POLITICS & GOVERNMENT

Dark money debate focuses on donor disclosures

BY David Cruz, Senior Correspondent |

It says a lot about the atmosphere in Trenton nowadays that a seemingly benign TV ad promoting a minimum wage hike in New Jersey has ballooned into a political controversy that is dogging Gov. Phil Murphy just as he tries to push his agenda through the Legislature. The ads are produced by New Direction New Jersey, a so-called social welfare organization, known as 501(c)4’s after the IRS code. They can collect unlimited amounts of money to promote issues and don’t have to disclose their donors. They’re supposed to function independently of elected officials but — as is the case with New Direction — they’re often created and managed by people with close political ties.

“How do you say you’re separate from the 501(c)4 when you are appearing in the ads, when the ads solely are there for your agenda?” asked Assembly member Holly Schepisi.

Schepisi is calling on New Direction to release the list of its donors. She says with major legislation being debated, the Governor’s Office needs to be seen as above reproach.

“Under no circumstances should there be any perception, in one of the most corrupt states in the entire country, that people are being able to buy influence within the Governor’s Office,” she said.

The governor is forbidden by law from coordinating with New Direction and has no control over what they do, despite what it may look like. Adding to the uproar is New Direction’s promise to divulge its donor list by the end of 2018, a promise broken seven days ago. New Direction spokesperson Phil Swibinski says exposing the organization’s donors to the toxic political environment of the state is a disservice to them and to residents.

“When the organization was founded well over a year ago it was under the desire to get out there and fight for some of these progressive policy items,” he said. “That’s really all the organization has done, and it’s done so in a positive manner, and yet still it’s created all this acrimony.”

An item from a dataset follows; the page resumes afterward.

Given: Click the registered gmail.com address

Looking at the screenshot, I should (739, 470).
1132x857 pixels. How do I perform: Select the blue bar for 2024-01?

“I don’t think anybody’s buying that,” said Assembly Minority Leader Jon Bramnick. “When you’re the governor, if you want something disclosed in terms of who’s giving you money, I suspect that you can get it disclosed.”

The governor issued a statement on Friday calling on New Direction to divulge its donors, but he also called on other, similar groups to do the same.

Read that to mean Senate President Steve Sweeney, who railed against New Direction’s secret donor list last year, but this week finds himself in a similar sticky wicket after Politico reported that the parent company of PSE&G tried to donate money to a 501(c)4 with close ties to Sweeney friend and political power broker George Norcross. This after PSEG won a big state subsidy for its nuclear operations.

Sweeney had no comment Monday but the news highlights how the murky relationship between dark money donors and elected officials in Trenton hurts everyone’s credibility and leaves the public to wonder who to believe, much less trust.